Прецедент, безусловно, заставляет задуматься. Но багхантеры и им сочувствующие напряглись. Впрочем, пока посочувствовать стоит разработчикам — как только новость разлетится, число баг-репортов, созданных с помощью LLM’ок, вырастет вдвое. А они, между прочим, и так уже тонут в ИИ-слопе.

Любишь ли ты Star Wars, как его любили безопасники из ЦРУ?

И наконец, в ушедшем месяце появилась забавная новость о том, что ЦРУ держало фанатский сайт про Звёздные Войны как прикрытие для связи с информаторами. И не только. В далёкой-далёкой Галактике, точнее, далёком 2010-м и около того. Речь про историю о вскрытой в те годы сетке сайтов, обнаружение которой привело к поимке црушной агентуры по всему миру.

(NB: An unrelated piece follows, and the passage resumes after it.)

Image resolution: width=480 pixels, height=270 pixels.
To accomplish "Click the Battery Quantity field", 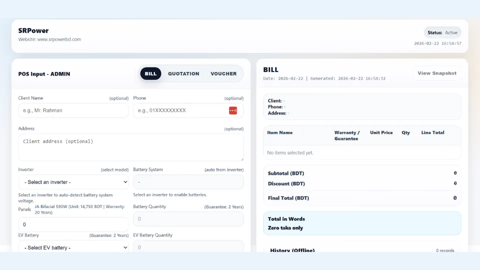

Сайты, как известно из предыдущих расследований, были собраны в лучших традициях нулевых — с ИБ было туговато. Их вычислили по порядковым айпи и общими элементами разработки. Журналисты, как выяснилось, с ИБ тоже не заморачивались: в названиях скринов в статье были айпи сайтов. Пробив их по разным источникам, исследователь вышел на сотни доменов. И впервые опубликовал их. Так что можно полюбоваться на артефакты ушедшей эпохи.

Возможно, ты, юзернейм, в конце нулевых заходил на этот сайт про игры в ностальгических кислотных тонах. А на деле это, согласно исследованию, вполне мог быть портал для связи с куратором из ЦРУ, и, зная пароль, можно было попасть на секретный уровень. Но на Лубянке.